When a write targets data not in the cache, policies decide whether to fetch the block:

Allocation Policies

Policy Mechanism Performance Impact
Write-Allocate Loads block into the cache, then updates Benefits read-after-write sequences and increase write latency
No-Write-Allocate Write directly to memory; skips cache. Faster for isolated writes and subsequent reads suffer misses

Common Pairings:

  • Write-Back + Write-Allocate: It maximizes repeated writes, such as CPU L1 caches.
  • Write-Through + No-Write-Allocate: This prevents needless cache loading, such as I/O buffers.
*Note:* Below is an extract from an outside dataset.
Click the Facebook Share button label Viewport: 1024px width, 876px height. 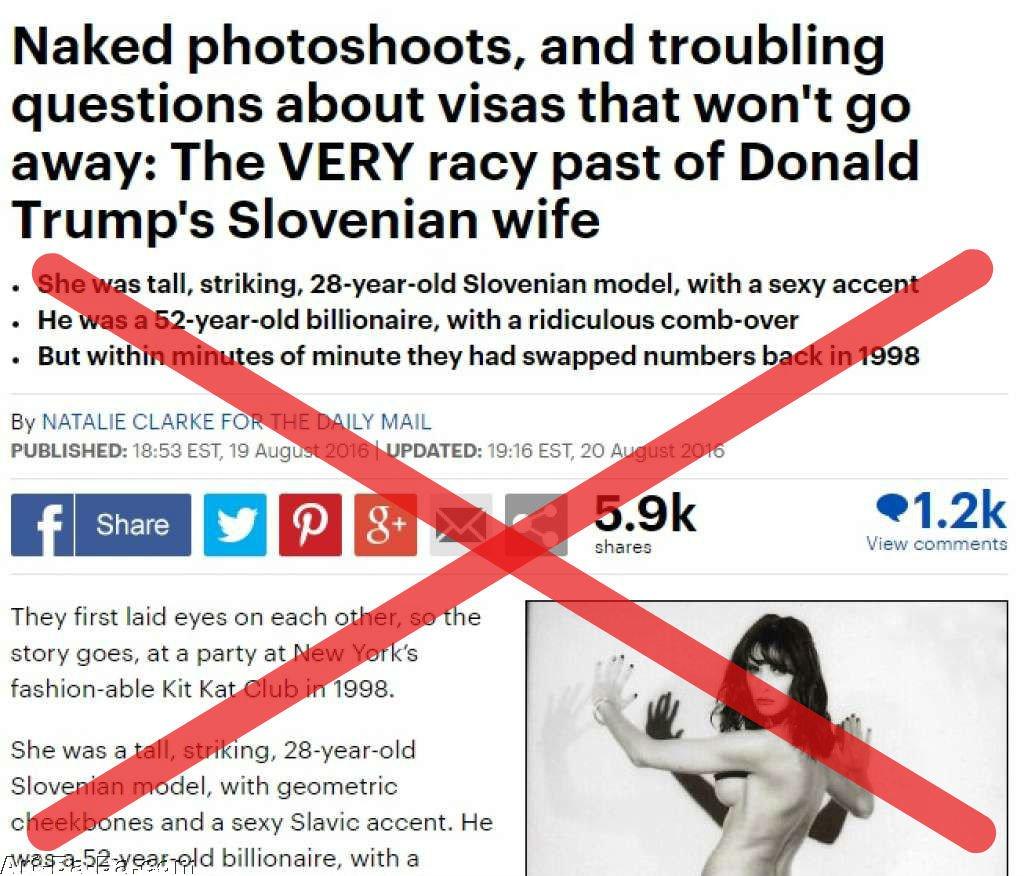coord(133,525)
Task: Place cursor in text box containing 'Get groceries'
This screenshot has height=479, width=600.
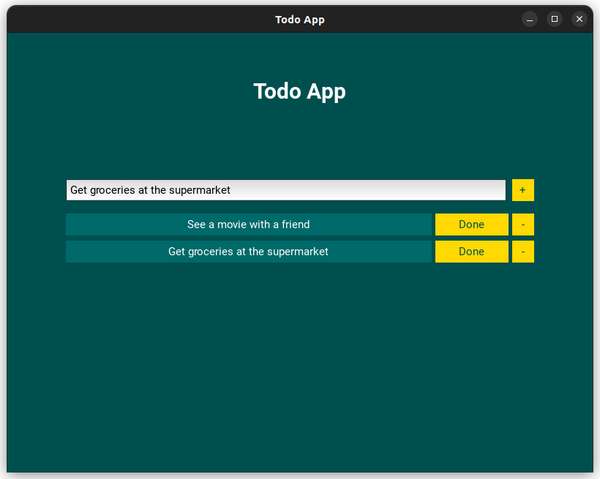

5. Measuring Cache Performance:

Hit Rate and Miss Rate: The hit rate is defined as "cache hits divided by total cache accesses." Hit rates greater than 95% are typical for well-tuned L1 caches; L2/L3 might see 80-90%.

Hit Rate (HR) = Cache Hits / Total Cache Accesses
Miss Rate (MR) = 1 - HR = Cache Misses / Total Cache Accesses
Miss Penalty (MP): Additional cycles required to service a miss from the next level, e.g., L2 or DRAM. If an L1 miss costs 10 cycles to fetch from L2, then MP = 10 cycles.

Average Memory Access Time (AMAT):

AMAT gives a single-number view of performance impact:

AMAT = L1 Hit Time + (L1 Miss Rate × L1 Miss Penalty)

If you expand two levels:

AMAT = TL1 + MRL1 × (TL2 + MRL2 × TDRAM)
  • TL1 = L1 hit latency
  • MRL1 = L1 miss rate
  • TL2 = L2 hit latency
  • MRL2 = L2 miss rate
  • TDRAM = Dram access time

6. Blocking vs. Non-Blocking Caches:

Blocking Cache

Whenever there is a cache miss, the entire process pipeline stalls until data is fetched from lower memory levels. A single outstanding miss is allowed while subsequent requests wait in a queue. Its analogy can be a toll booth where cars wait in line, with only one vehicle processed at a time.

Non-Blocking Cache

It keeps serving cache hits while permitting several unresolved misses. It uses Miss Status Handling Registers (MSHRs) to track pending requests. Its analogy can be a drive-thru, which has parallel ordering stations, and cars can place new orders while others are being prepared.

7. Conclusion:

Mastering cache memory is most important for breaking the memory wall. Optimizing your hierarchy, policies, and advanced features to accelerate applications from simulation to gaming.